My tips for finding a vulnerable favorite is not a ‘fail safe’ strategy, either, they are merely factors that aid me in my elimination process.

Multiple Class Drops

Horses dropping in class are always something that I look at during my handicapping. Trainers often drop a horse trying to find his or her best spot, others will plunge in hopes of winning a race and a purse. And, on some occasions, the connections have decided to simply ‘let the horse go’ at a low level.

Knowing which is the case for the drop can be a mystery in itself. But my loosely enforced rule is — if a horse is dropping in class for a third consecutive time, I stay away. I would greatly prefer a contender rising up in class with good form, compared to an off-form runner facing easier foes on the day.

Declining Speed Figures

I do not rely solely on BRIS Speed and Pace figures in my studies, but they are an invaluable tool in my handicapping process. While there are exceptions to every rule, horses that show three or more declining Speed numbers in succession are ones that I tend to avoid.

The ‘Bounce’ Factor

Horses peak at different times during their careers, some early on and others later in the developmental stage. And acknowledging when an animal is in its best form is vital.

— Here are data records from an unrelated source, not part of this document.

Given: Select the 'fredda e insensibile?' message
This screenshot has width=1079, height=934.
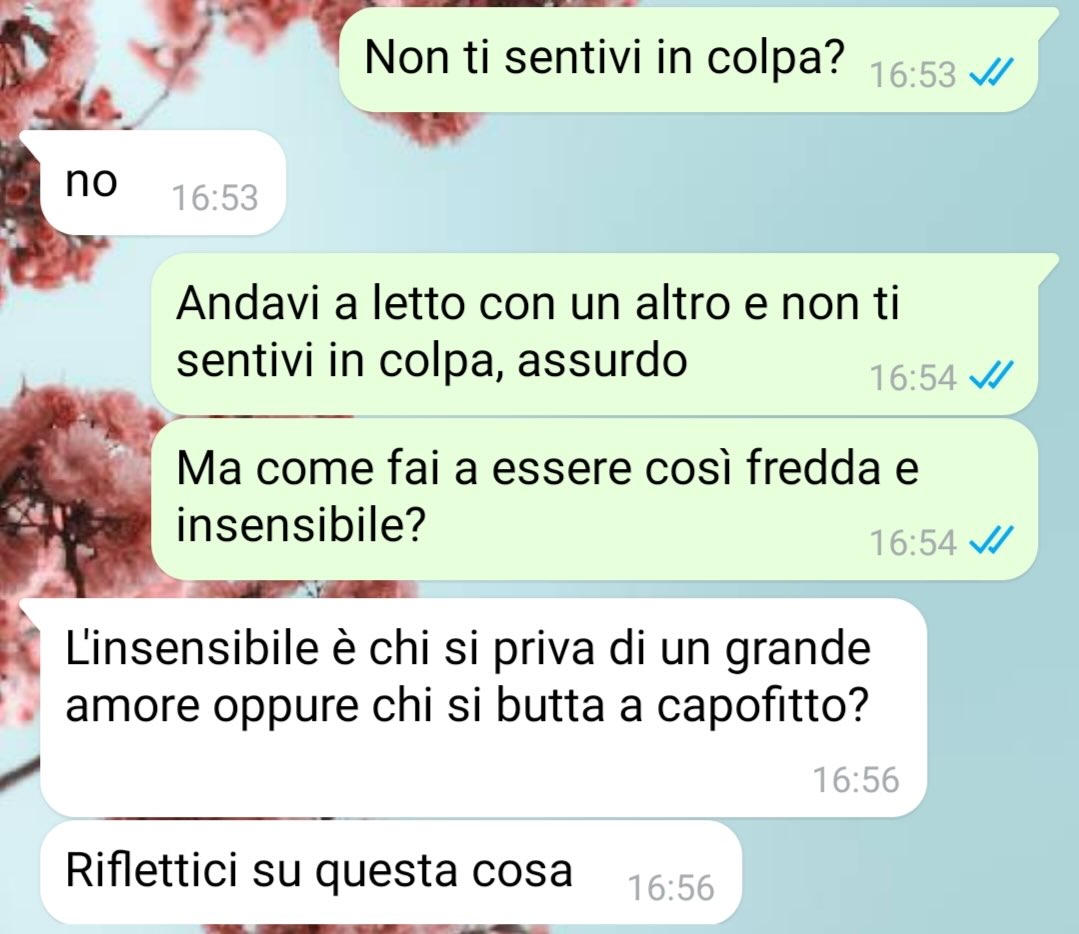Looking at the screenshot, I should pos(594,499).
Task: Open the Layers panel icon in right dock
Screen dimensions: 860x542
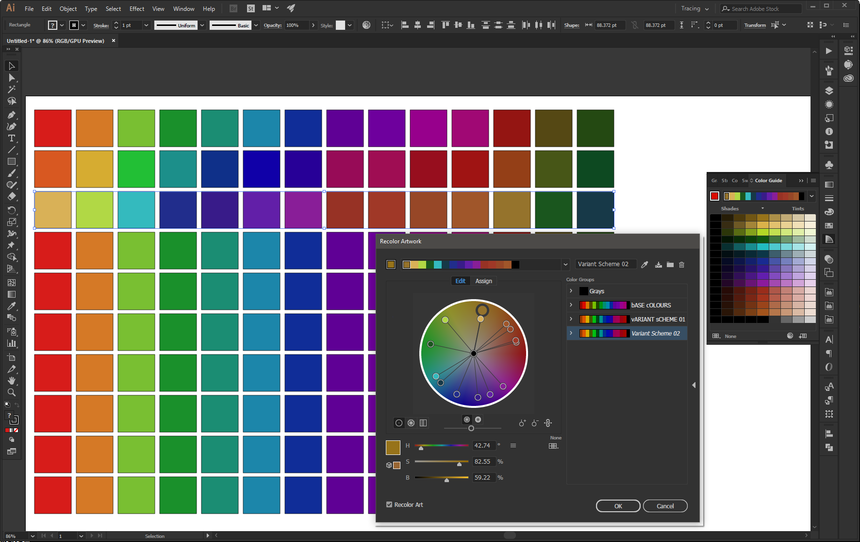Action: [x=829, y=90]
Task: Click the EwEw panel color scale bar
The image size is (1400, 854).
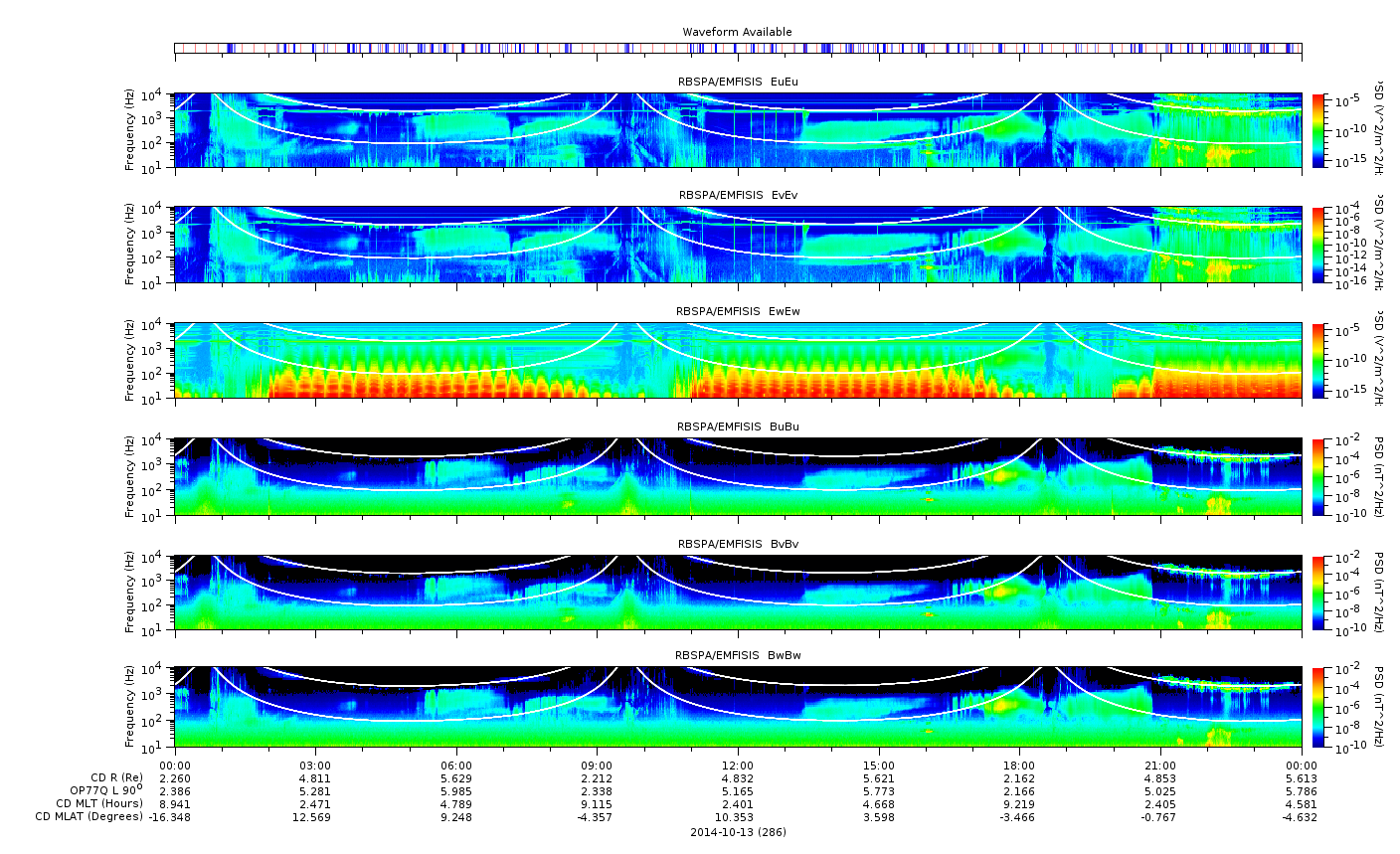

We have all witnessed breakthrough, or lifetime-best, performances from thoroughbreds. But I often take them with a grain of salt. Unique surface conditions (muddy, sloppy, yielding, etc.), perfect pace set-ups, traveling on the good part of the track, and being lone speed, are just a few of the ways a horse can register a better-than-usual BRIS Speed number.

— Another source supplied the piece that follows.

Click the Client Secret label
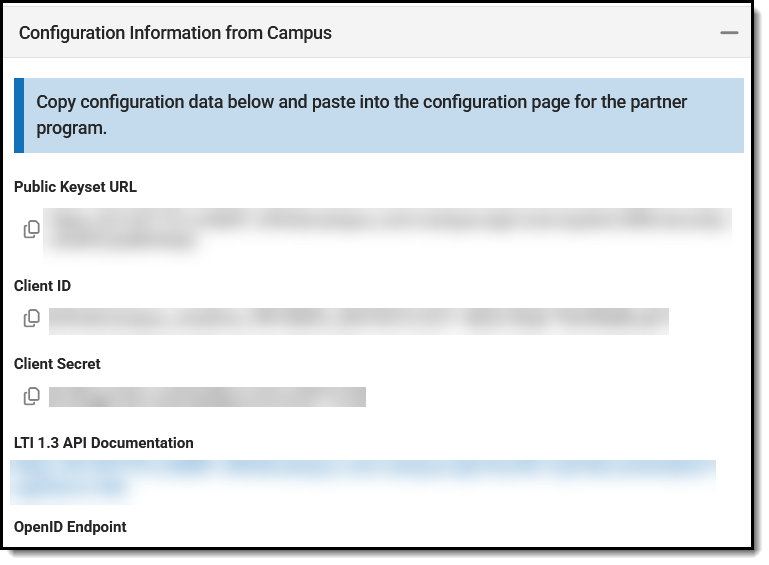This screenshot has width=769, height=565. [x=57, y=364]
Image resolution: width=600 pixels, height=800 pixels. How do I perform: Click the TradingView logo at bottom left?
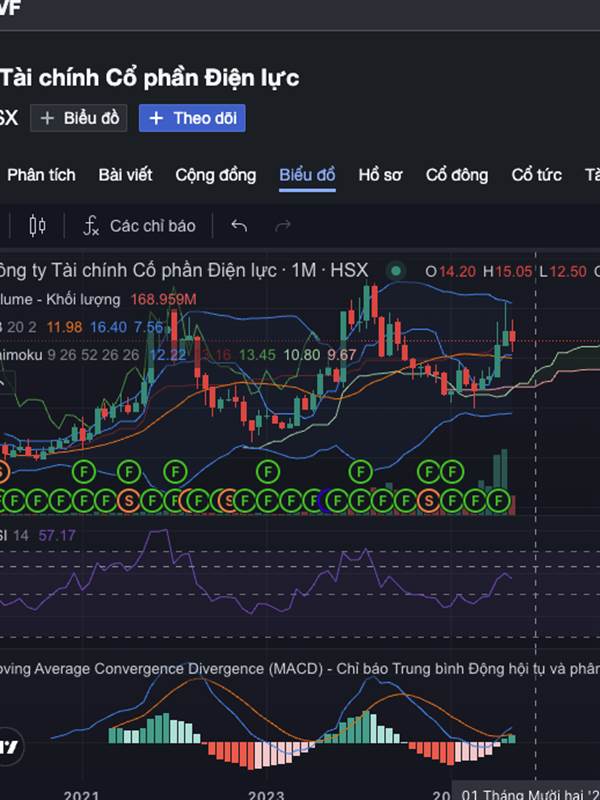[8, 746]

If any individual posts a figure substantially better than his or her previous best number, I will often expect regression next time out. Try to avoid being awed by a single performance; look at the bigger picture and deem if the race was expected or if it was an outlier.

Poor Current Trainer Stats

Conditioners and stables often run in streaks. Pat Bryne saddled eight straight winners in 1997 at Churchill Downs, while Joe Woodard topped the mark with a sensational 10 straight victories beneath the Twin Spires in the spring of 2005. Trainer John Kimmel sent out seven straight winners at Saratoga in 2008, a feat that still seems impossible to me to this day.

But it can also go in the wrong direction, as well. Living legend D. Wayke Lukas went on a run from 2009-to-2012 where he lost more than 100 graded stakes races in succession. California-based John Sadler had an 0-for-44 mark in Breeders’ Cup races prior to Accelerate’s well-deserved win in the Classic (G1) in 2018.

It’s not an exact science, of course, but if I find a favorite from a barn that is ice-cold at a particular meeting, I look elsewhere.

Post Position

The post draw can often help dictate the shape of a race. And a horse’s running style paired with his or her starting slot are major factors for me.

For sprint races, I like my speed contenders drawn outside. And for route racing, I greatly prefer horses with early zip to avoid losing ground in the early stages with an outer post slot.

The rail draw could be a blessing or a curse, especially in sprint contests. With the break being a huge factor in one-turn frays, a poor start from inside could greatly diminish the chances of a contender before the opening quarter-mile.

If I find a favorite on the rail in a race with pace to the outside, I will almost always give an edge to the player breaking away from the fence.